Perhaps the person most ironically connected to the scandal was Beverly Hills-based businesswoman Jane Buckingham, ex-wife of Marcus Buckingham and CEO of Trendera, a market research firm. She’s also a parenting guru who lectures on the dangers of millennials’ entitlement, according to a biting piece in the Hollywood Reporter.
Judging by the fanatically-clipped hedges and very green lawn surrounding her $10+ million Flats mansion — nary a blade of grass out of place — Mrs. Buckingham likes to keep her life organized. Nothing left to chance. We suppose that explains the double whammy: she falsely claimed her son Jack had a learning disability (yikes, poor kid) and paid $50,000 to have a proctor secretly take the ACT on his behalf.
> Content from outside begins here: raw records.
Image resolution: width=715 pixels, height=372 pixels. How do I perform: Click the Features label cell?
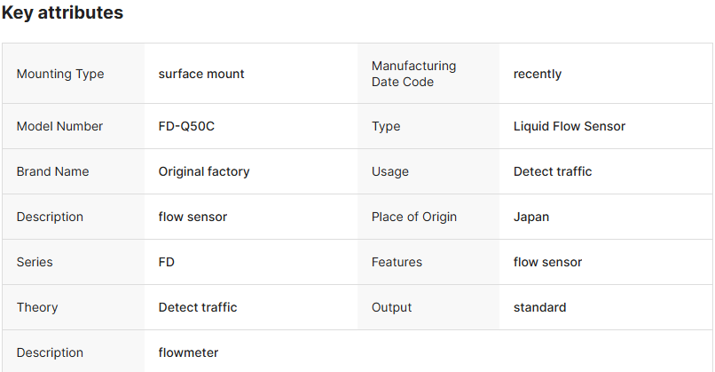397,262
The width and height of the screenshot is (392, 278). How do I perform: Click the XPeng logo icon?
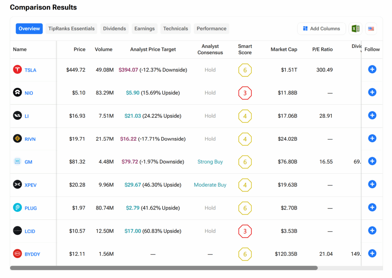[18, 185]
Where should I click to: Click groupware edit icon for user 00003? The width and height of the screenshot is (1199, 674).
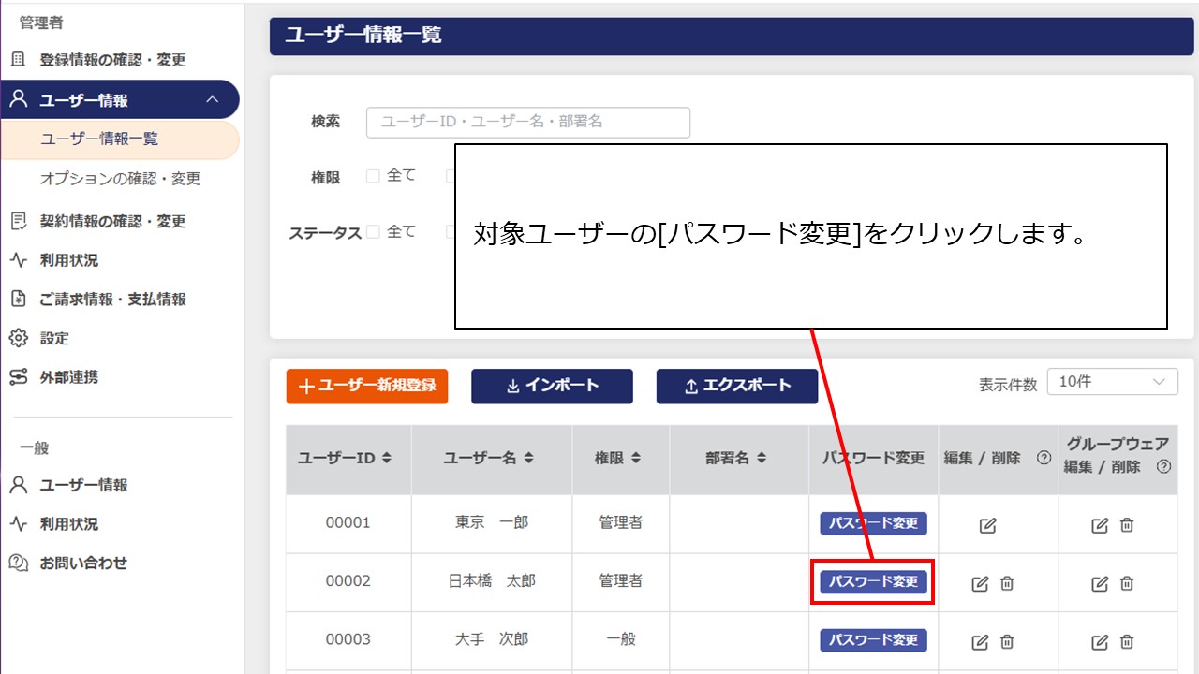(1100, 641)
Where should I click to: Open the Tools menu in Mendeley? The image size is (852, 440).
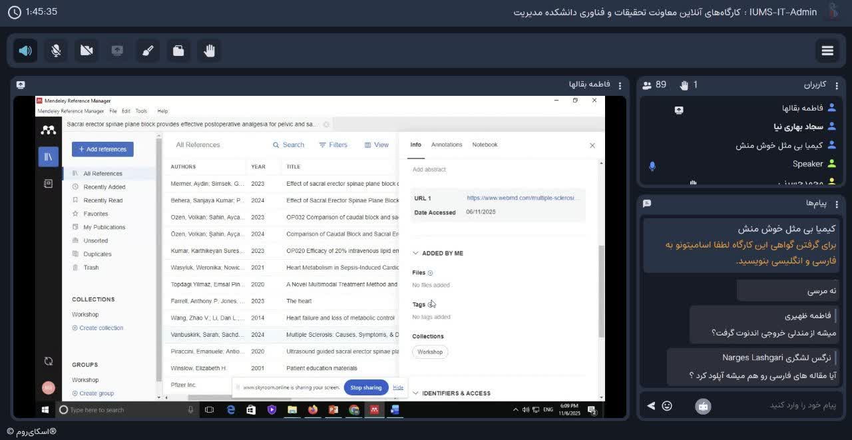tap(141, 111)
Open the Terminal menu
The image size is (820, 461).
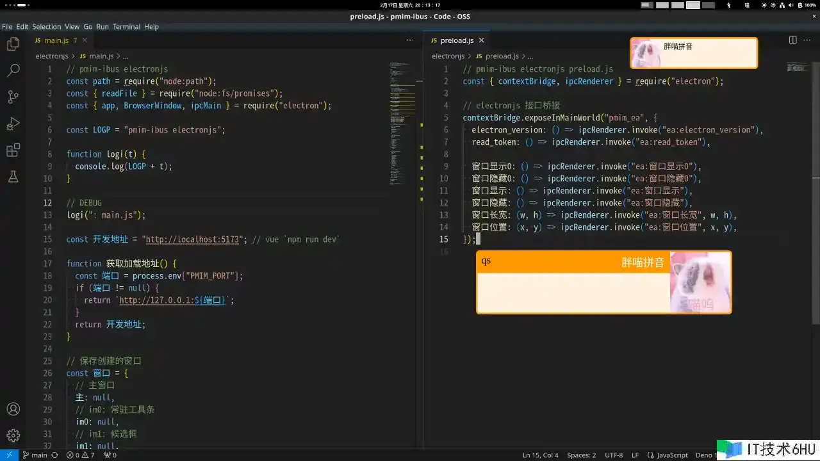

To his credit, young Jack Buckingham has publicly apologized for his mama’s actions, although some cynical naysayers have snarked that the apology appears tailor-made for him (by somebody else). Perhaps a wee bit of skepticism is inevitable when your parents are bestselling authors.
One of the wealthiest parents on the indictment list is also one of the most low-profile: Elisabeth Kimmel, a Harvard Law alum and resident of both Las Vegas and La Jolla, allegedly paid a throat-clenching $475,000 to have two of her children falsely designated as top athletic recruits.
Our Mrs. Kimmel is owner of Midwest Television, a media empire founded by her grandfather. In late 2017, Ms. Kimmel sold off a significant portion of her media holdings for a whopping $325 million.
Anyway, there wasn’t anything particularly noteworthy about Mrs. Kimmel’s indictment, except that her son’s USC application — as a star top pole vaulter — included an action photo from his high school days.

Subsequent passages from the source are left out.